I hear very little political commentators and politicians, both on the left and right wing, talk about the school divide. It’s very unlikely that they haven’t given it much thought; I just imagine they don’t speak about it because they know how much they’ve benefitted from it. They went to a moderately high achieving grammar or private school, perhaps not the best institution but still one that helped them flourish, and were able to go to a brilliant university. The culture of not achieving is alien to them. Perhaps they’ve witnessed it while talking to a few people from different backgrounds, but for the most part, it is alien. How can there be schools where the culture is not geared towards high achieving and helping students flourish? What do you mean that some students only have career officers that come in once every two months on a quick visiting trip for an hour? Why are these students not guided to try and achieve their dreams?
When I talk about this subject, people often assume that I hate private schools and all students that come from there. That’s not the case at all. The students are not enemies- they have taken the opportunity to flourish and have done so in so many wonderful ways, and so many will go to change the world. Their achievements are remarkable. It is only the divide of inequality I despise and want to change. It is the fact that these privileges of high learning and flourishing are on purpose limited to the privileged few. It makes a child’s life chances dependant on the wealth of their caregiver; how likely they are to realise their potential depends on who they were born into. If you say to this to many people, they will think you are talking about British society from 200 years ago where inequality was explicitly rampant. Inequality among the education system is still a reality today, it is just accepted and it is the norm so it doesn’t grab the headlines. It suits those who are in the higher classes to keep it this way, thus it is not talked about.

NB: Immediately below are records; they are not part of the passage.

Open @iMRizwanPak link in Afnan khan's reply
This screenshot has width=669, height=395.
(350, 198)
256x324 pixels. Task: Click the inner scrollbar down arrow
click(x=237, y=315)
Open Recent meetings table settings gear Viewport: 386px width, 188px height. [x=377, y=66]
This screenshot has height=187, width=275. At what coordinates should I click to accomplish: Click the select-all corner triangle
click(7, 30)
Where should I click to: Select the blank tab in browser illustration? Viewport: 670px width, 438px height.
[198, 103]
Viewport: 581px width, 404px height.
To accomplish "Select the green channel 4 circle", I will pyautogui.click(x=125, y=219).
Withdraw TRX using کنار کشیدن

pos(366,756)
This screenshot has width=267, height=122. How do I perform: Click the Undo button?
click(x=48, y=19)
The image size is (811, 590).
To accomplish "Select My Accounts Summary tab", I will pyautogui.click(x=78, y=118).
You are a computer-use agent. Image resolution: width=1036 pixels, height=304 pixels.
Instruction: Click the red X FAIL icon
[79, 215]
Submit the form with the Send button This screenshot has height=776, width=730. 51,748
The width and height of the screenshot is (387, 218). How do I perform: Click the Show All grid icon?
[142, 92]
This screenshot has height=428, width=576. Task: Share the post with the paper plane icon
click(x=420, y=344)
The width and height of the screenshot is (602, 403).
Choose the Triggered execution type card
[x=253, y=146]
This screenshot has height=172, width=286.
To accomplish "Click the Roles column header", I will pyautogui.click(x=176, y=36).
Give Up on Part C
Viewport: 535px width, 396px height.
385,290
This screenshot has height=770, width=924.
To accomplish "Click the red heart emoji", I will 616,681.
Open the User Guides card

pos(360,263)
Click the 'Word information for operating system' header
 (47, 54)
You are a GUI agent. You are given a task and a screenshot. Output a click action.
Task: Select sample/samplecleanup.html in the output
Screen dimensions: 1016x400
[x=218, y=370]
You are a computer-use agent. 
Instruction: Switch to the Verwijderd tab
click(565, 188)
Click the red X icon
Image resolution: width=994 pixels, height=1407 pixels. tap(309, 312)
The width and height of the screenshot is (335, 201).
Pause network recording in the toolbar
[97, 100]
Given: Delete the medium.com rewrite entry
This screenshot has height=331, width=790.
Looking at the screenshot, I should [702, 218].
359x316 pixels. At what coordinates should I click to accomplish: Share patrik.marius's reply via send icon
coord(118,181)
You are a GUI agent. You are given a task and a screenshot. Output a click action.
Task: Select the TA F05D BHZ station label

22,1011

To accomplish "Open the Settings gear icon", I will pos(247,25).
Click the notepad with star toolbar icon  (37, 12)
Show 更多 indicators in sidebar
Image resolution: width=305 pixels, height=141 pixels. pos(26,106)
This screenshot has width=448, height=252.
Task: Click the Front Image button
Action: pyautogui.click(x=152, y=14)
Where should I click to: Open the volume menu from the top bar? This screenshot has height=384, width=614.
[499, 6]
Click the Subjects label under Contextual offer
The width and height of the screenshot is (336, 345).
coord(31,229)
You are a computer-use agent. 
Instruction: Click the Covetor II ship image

I can still imagine the students I saw each day in my high school and sixth form days switching off and turning away from the wonders of the education system. I can still picture them not taking an interest in school and not realising the opportunities that were out there for them. This was not their fault. It has never been their fault. No matter who they were, what they were interested in, and what they would like to be in the future, their disengagement is the result of the inequality within our education system and how it is structured. If we abolished fee paying schools and established a national school system for all in which high learning could be spread across the system and accessible to all regardless of their parents income, we would be making the first steps towards achieving a truly meritocratic system.